Bukan sekadar kritik biasa, Didu secara terang-terangan mengendus adanya aroma “pengkhianatan” di lingkaran kekuasaan yang bertujuan untuk melengserkan Presiden Prabowo Subianto.

Tudingan ini bukan tanpa dasar. Menurut Said Didu, ada kepentingan besar yang terusik sejak Prabowo mulai menunjukkan taringnya dalam menata ulang kebijakan ekonomi nasional.

Oligarki Meradang, Kursi Presiden Digoyang?

Dalam sebuah pernyataan yang kini viral, Said Didu menyoroti adanya keresahan di kalangan pendukung lama yang merasa “zona nyaman” mereka mulai terancam.

Ia menyebut bahwa langkah Prabowo yang mencoba berdikari dan melepaskan diri dari bayang-bayang kepentingan kelompok tertentu telah memicu perlawanan bawah tanah.

“Mereka yang selama ini menikmati kue kekuasaan lewat jalur oligarki mulai merasa gerah. Ketika Prabowo mulai menutup celah-celah tersebut, maka pilihannya hanya dua: tunduk atau melawan.
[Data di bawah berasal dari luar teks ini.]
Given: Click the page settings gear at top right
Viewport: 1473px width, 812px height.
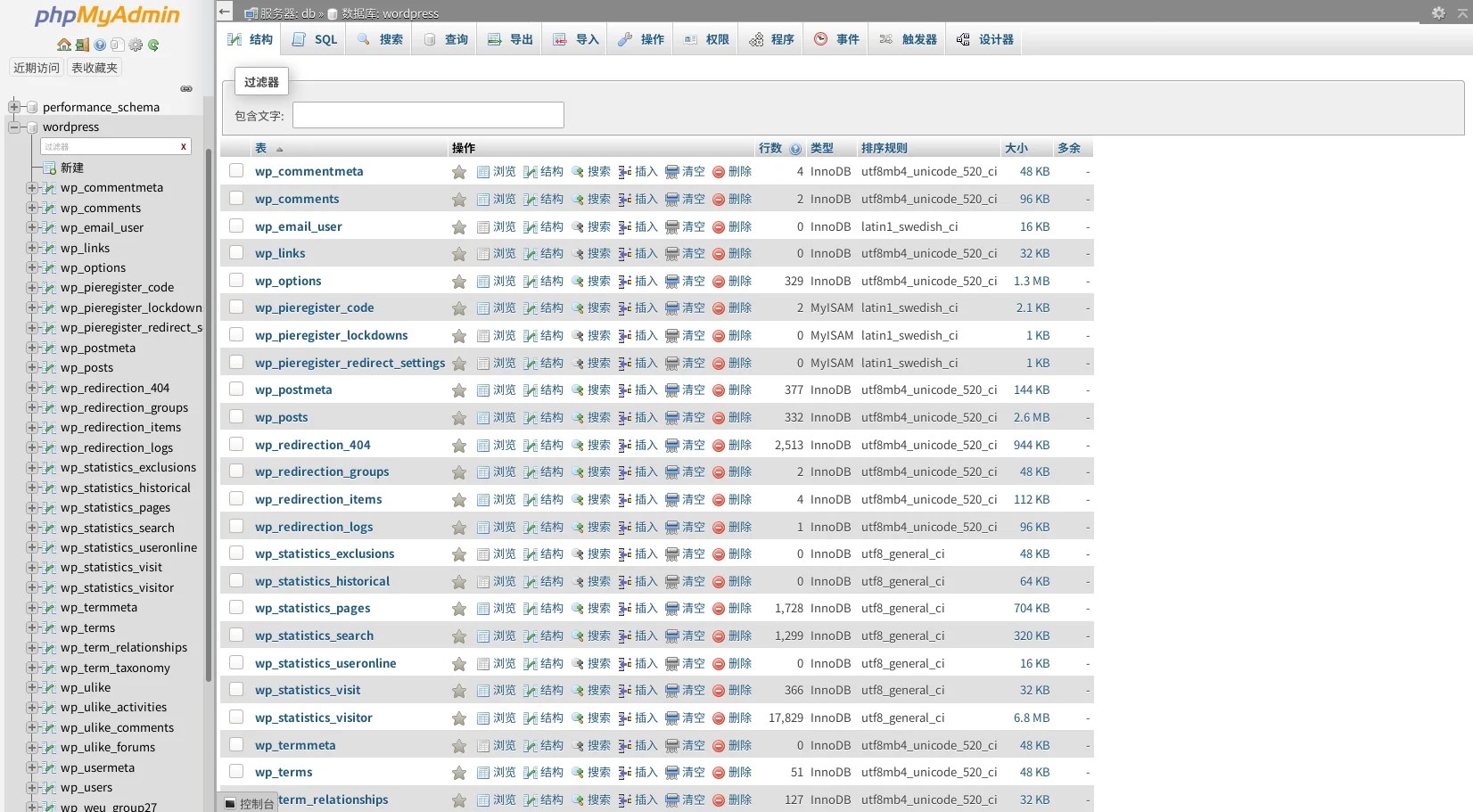Looking at the screenshot, I should (x=1438, y=12).
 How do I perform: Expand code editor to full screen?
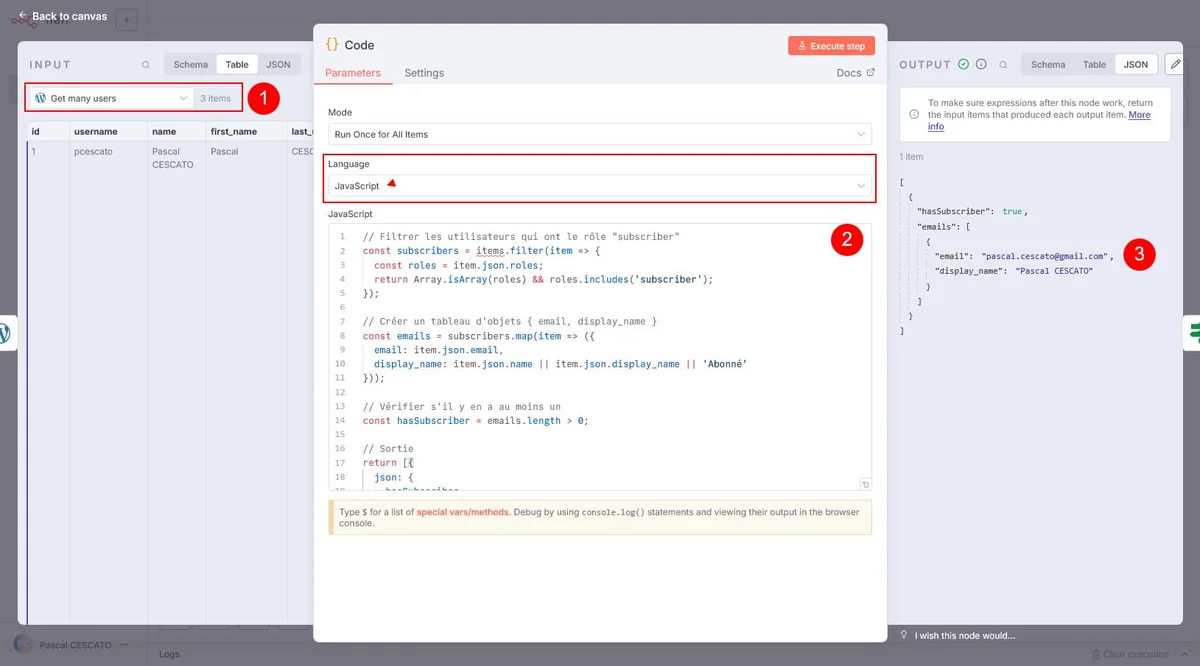coord(865,484)
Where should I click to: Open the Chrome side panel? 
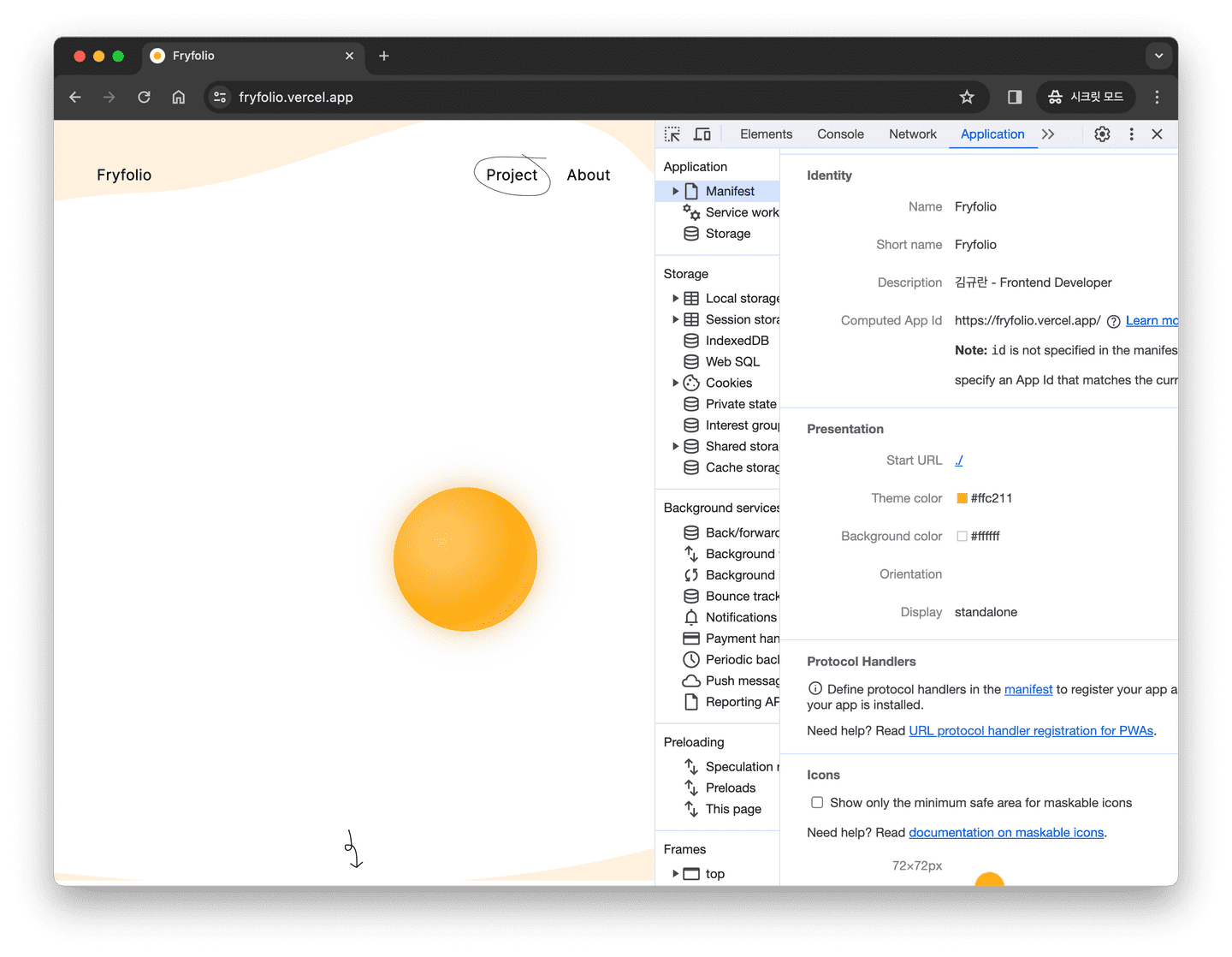(x=1014, y=97)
Dan sepertinya, mereka memilih untuk mencoba ‘menggoyang’ kursi Presiden,” ungkap Said Didu dengan nada tajam.

Skenario ‘Orang Dalam’ dan Narasi Pemakzulan

Yang lebih mengejutkan, Said Didu mencurigai adanya keterlibatan “orang dalam” atau loyalis dari rezim sebelumnya yang masih memegang kendali strategis.

Narasi-narasi negatif yang mulai bermunculan di media sosial dianggap sebagai bagian dari strategi besar untuk mendelegitimasi kepemimpinan Prabowo di mata rakyat.

Beberapa poin krusial yang dibongkar oleh Said Didu antara lain:

  • Upaya Sabotase Kebijakan: Menghambat program strategis Prabowo agar terlihat gagal di mata publik.
  • Sentimen Barisan Sakit Hati: Memanfaatkan basis pendukung Jokowi yang belum sepenuhnya menerima transisi gaya kepemimpinan.
  • Target Akhir: Menciptakan kondisi yang memungkinkan adanya desakan pemakzulan (impeachment) dengan alasan ketidakstabilan ekonomi atau politik.

Mengapa Harus Waspada?

Langkah Prabowo yang vokal mengenai kedaulatan pangan dan energi, serta komitmennya memberantas korupsi di sektor komoditas, memang menjadi ancaman nyata bagi para pemain lama.

Said Didu menilai, jika publik tidak jeli melihat permainan ini, maka stabilitas negara yang menjadi taruhannya.

Indikator Kondisi Saat Ini
Sikap Prabowo Mulai memangkas birokrasi yang menguntungkan kelompok tertentu.
Reaksi Lawan Membangun opini publik bahwa pemerintahan baru “tidak kompeten”.
Tujuan Akhir Mengembalikan kendali ekonomi ke tangan oligarki lama.

 

Ujian Nyata Bagi Sang Jenderal

Kini, publik menunggu bagaimana reaksi Istana menanggapi “nyanyian” Said Didu ini.

Apakah Prabowo akan semakin memperketat barisannya, atau justru serangan dari dalam ini akan semakin masif?

Satu hal yang pasti, keberanian Prabowo untuk mengusik oligarki adalah pertaruhan besar bagi masa depan Indonesia.